● What the task asks
Would you retype exactly the lines below, starting with the one that has "The width and" and going on through the one that has "Open the Height (cm) feature dropdown", with no pictures and nothing else?

● Dataset extract
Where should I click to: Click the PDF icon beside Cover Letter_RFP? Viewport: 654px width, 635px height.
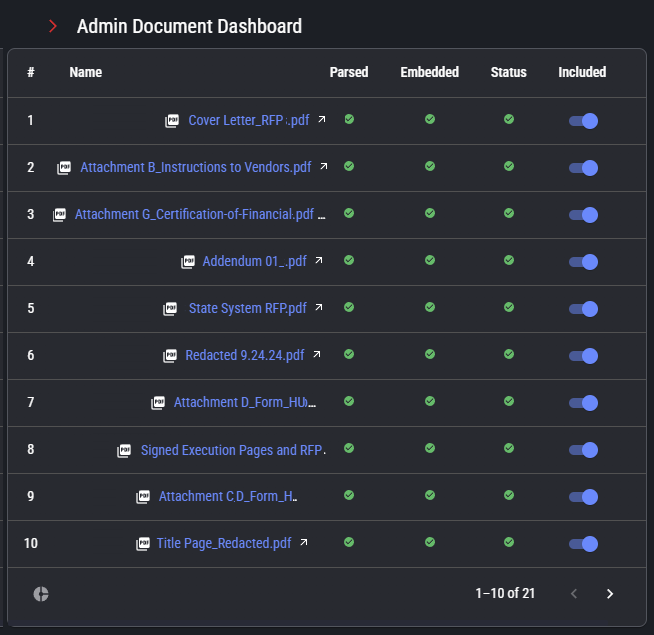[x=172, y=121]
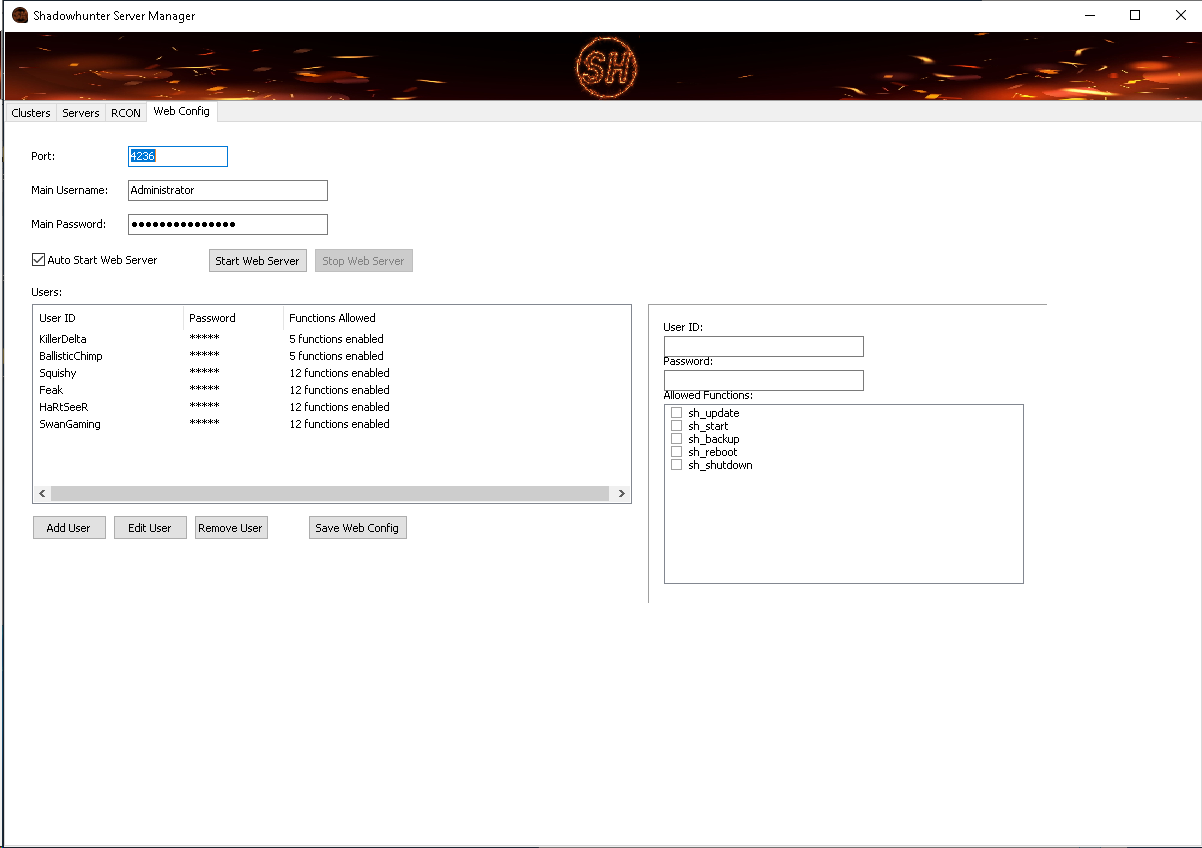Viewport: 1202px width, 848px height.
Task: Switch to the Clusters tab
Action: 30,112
* * *
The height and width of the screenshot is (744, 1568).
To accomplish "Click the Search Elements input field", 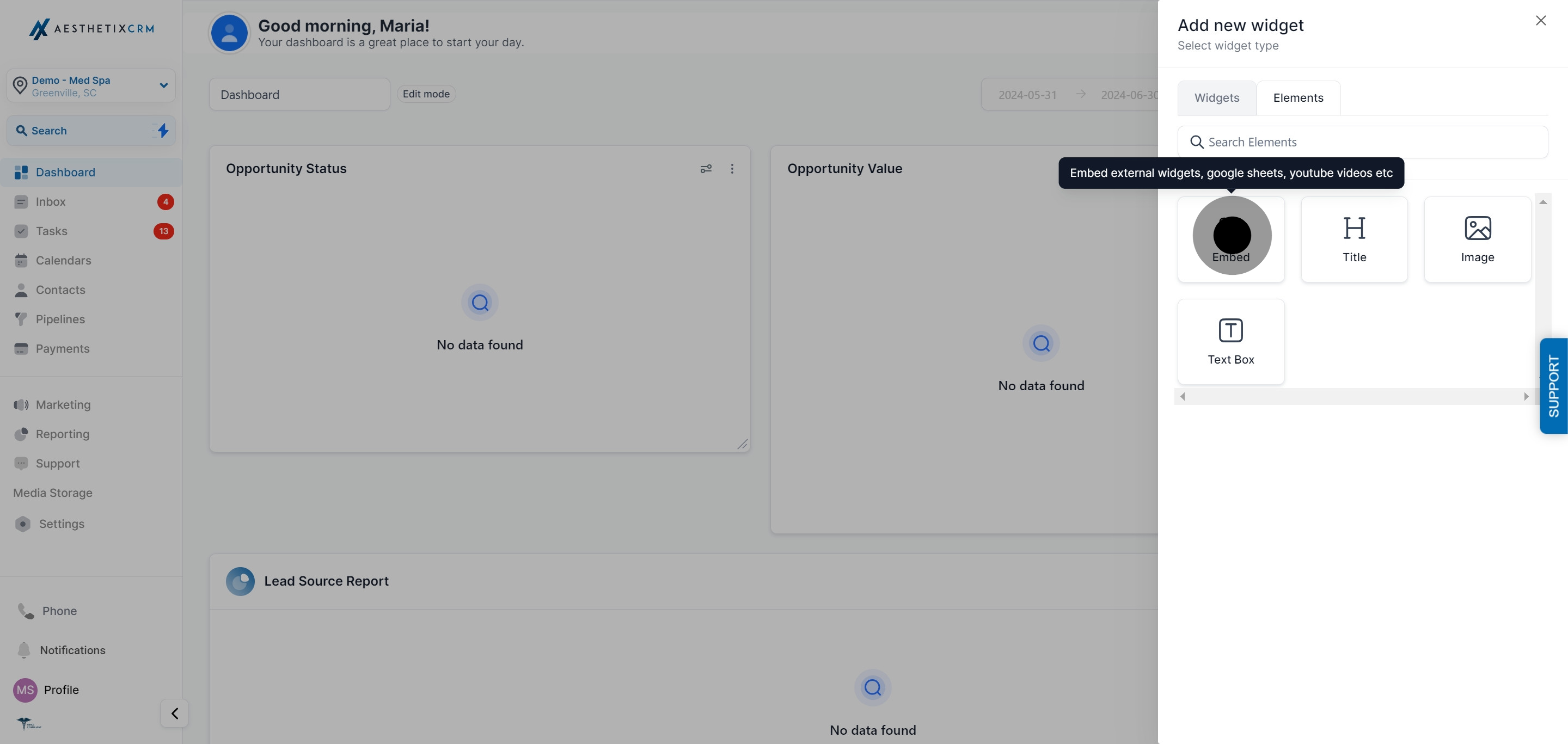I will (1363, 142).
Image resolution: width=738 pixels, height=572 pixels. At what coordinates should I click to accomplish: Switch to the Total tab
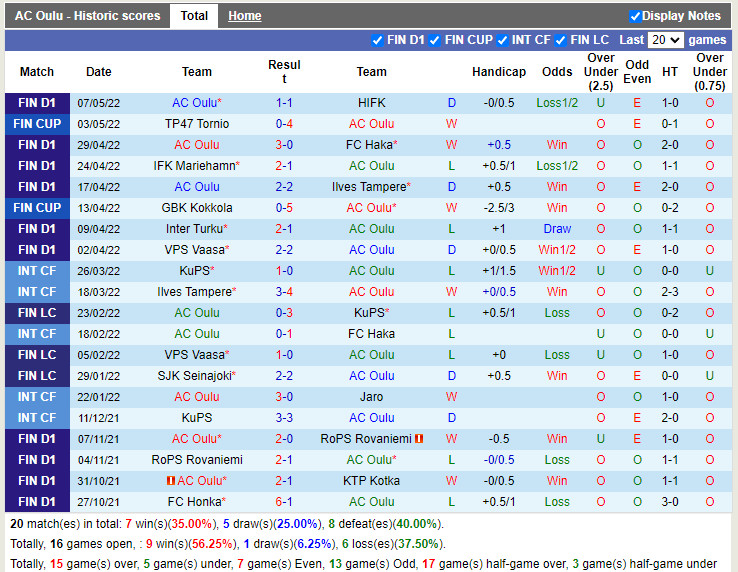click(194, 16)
--
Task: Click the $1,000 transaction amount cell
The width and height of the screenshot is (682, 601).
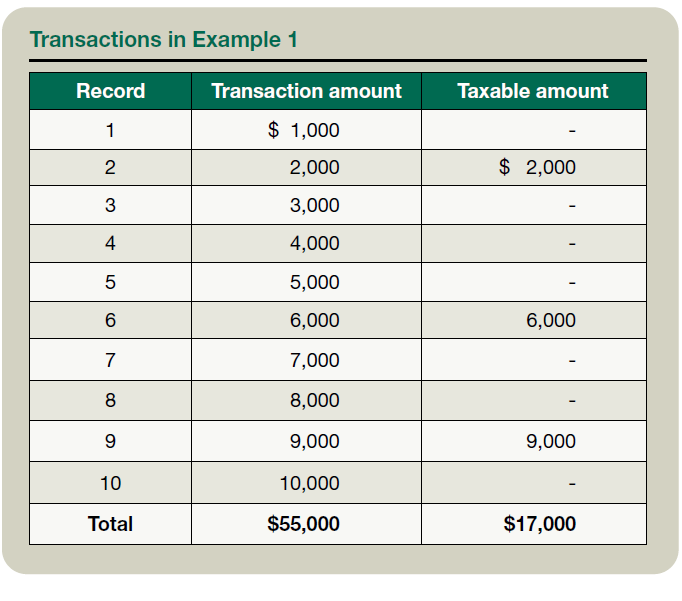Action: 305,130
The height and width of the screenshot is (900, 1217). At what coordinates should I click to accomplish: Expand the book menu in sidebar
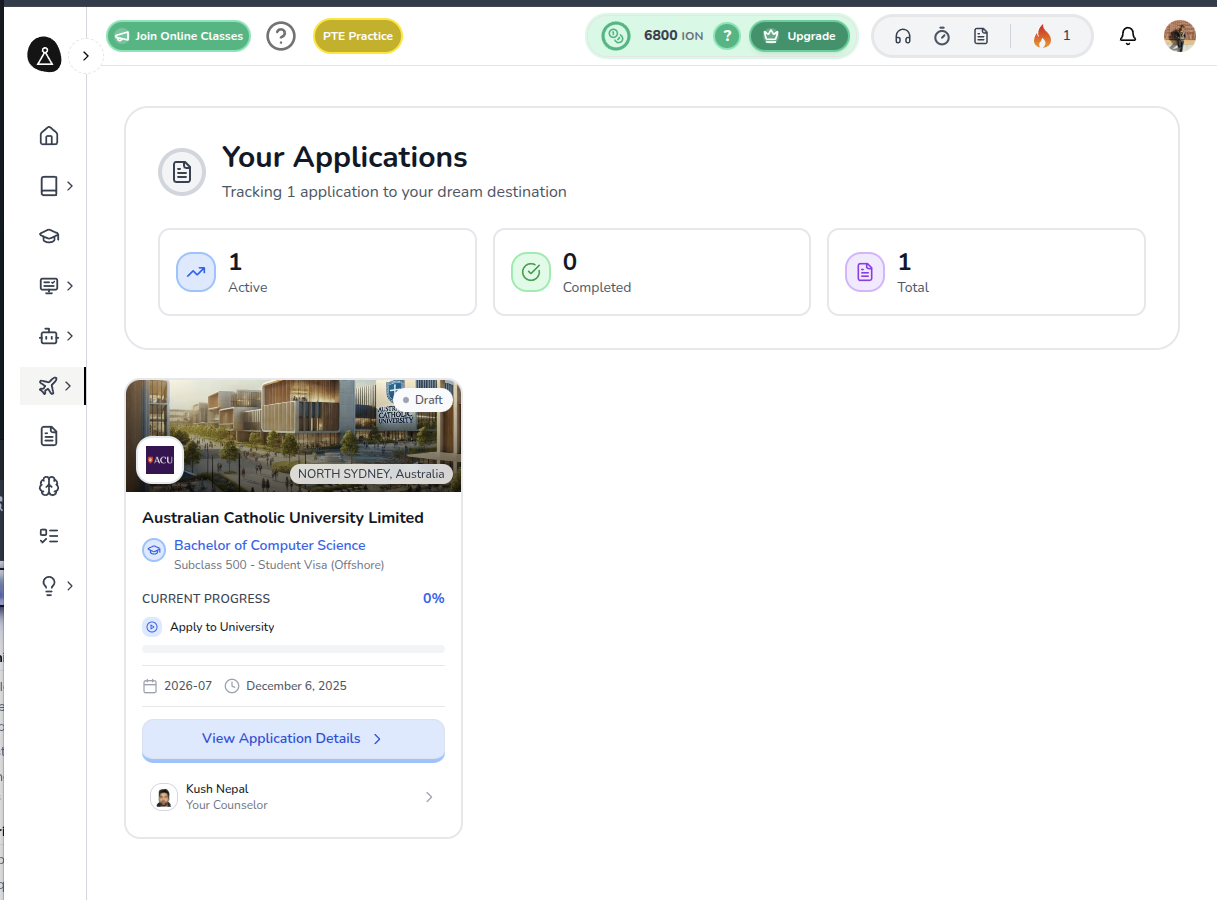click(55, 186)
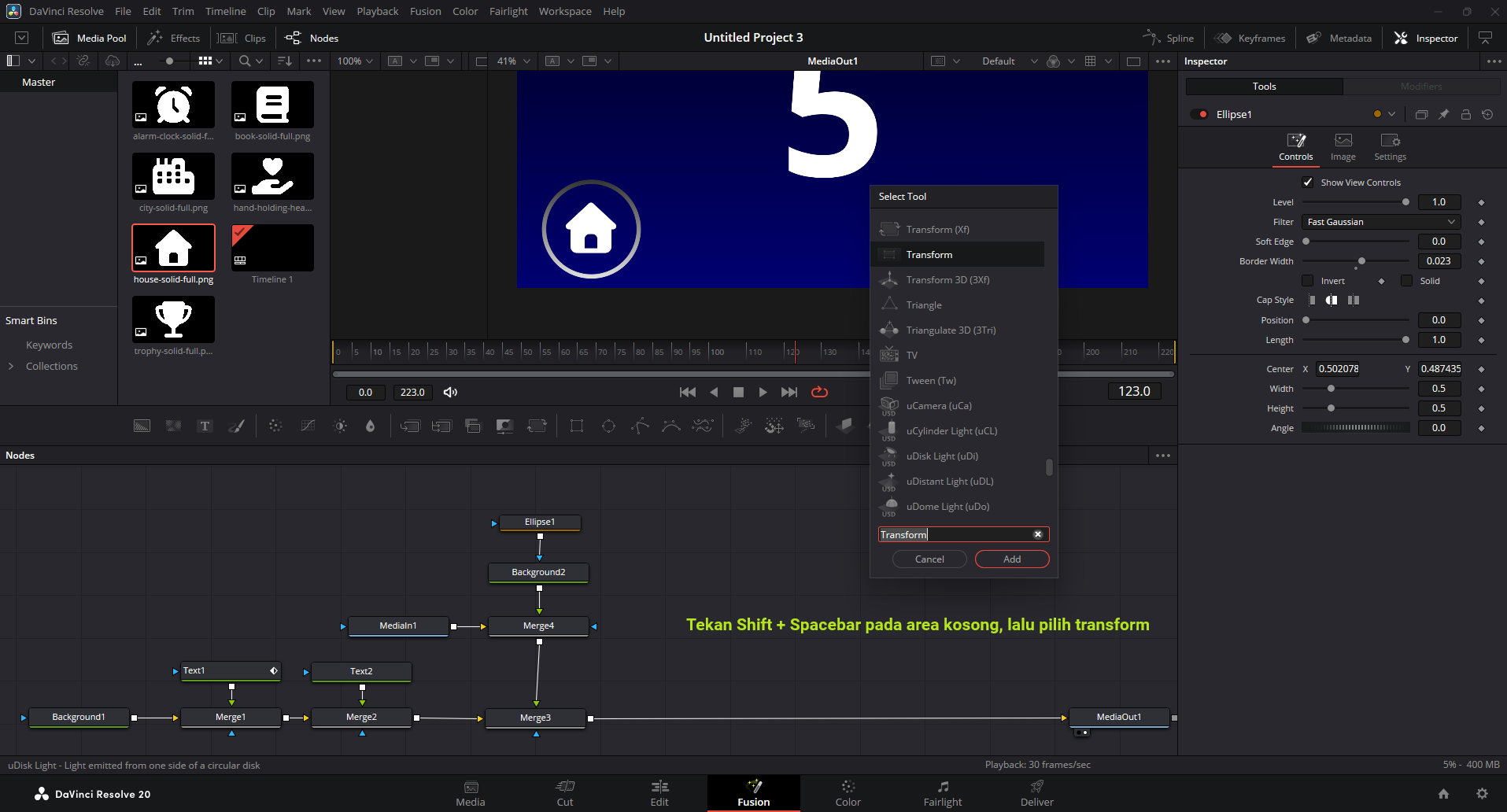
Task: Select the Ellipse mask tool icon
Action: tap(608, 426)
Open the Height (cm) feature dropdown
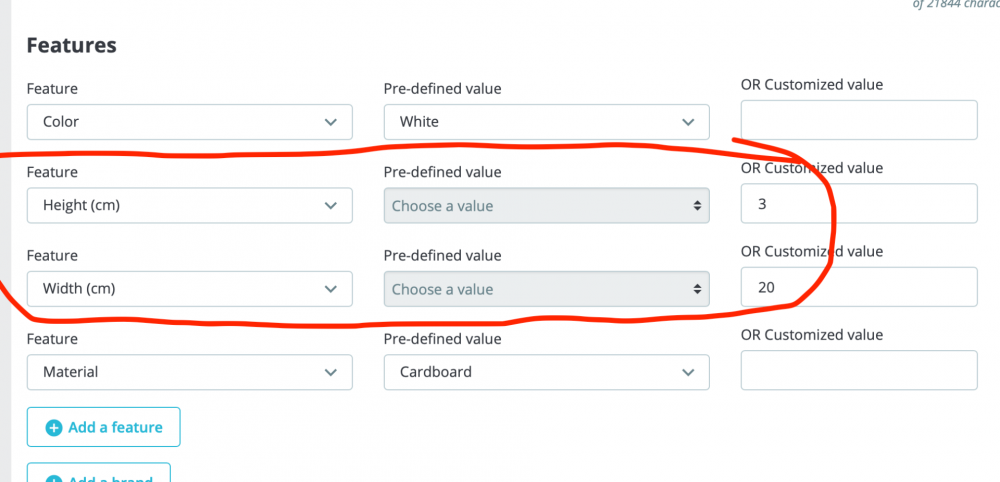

● Task answer
The width and height of the screenshot is (682, 601).
Action: 305,130
The height and width of the screenshot is (900, 1217). At what coordinates should I click to accomplish: Expand the book menu in sidebar
click(55, 186)
Task: Select the Ellipse mask tool icon
Action: tap(608, 426)
Open the Height (cm) feature dropdown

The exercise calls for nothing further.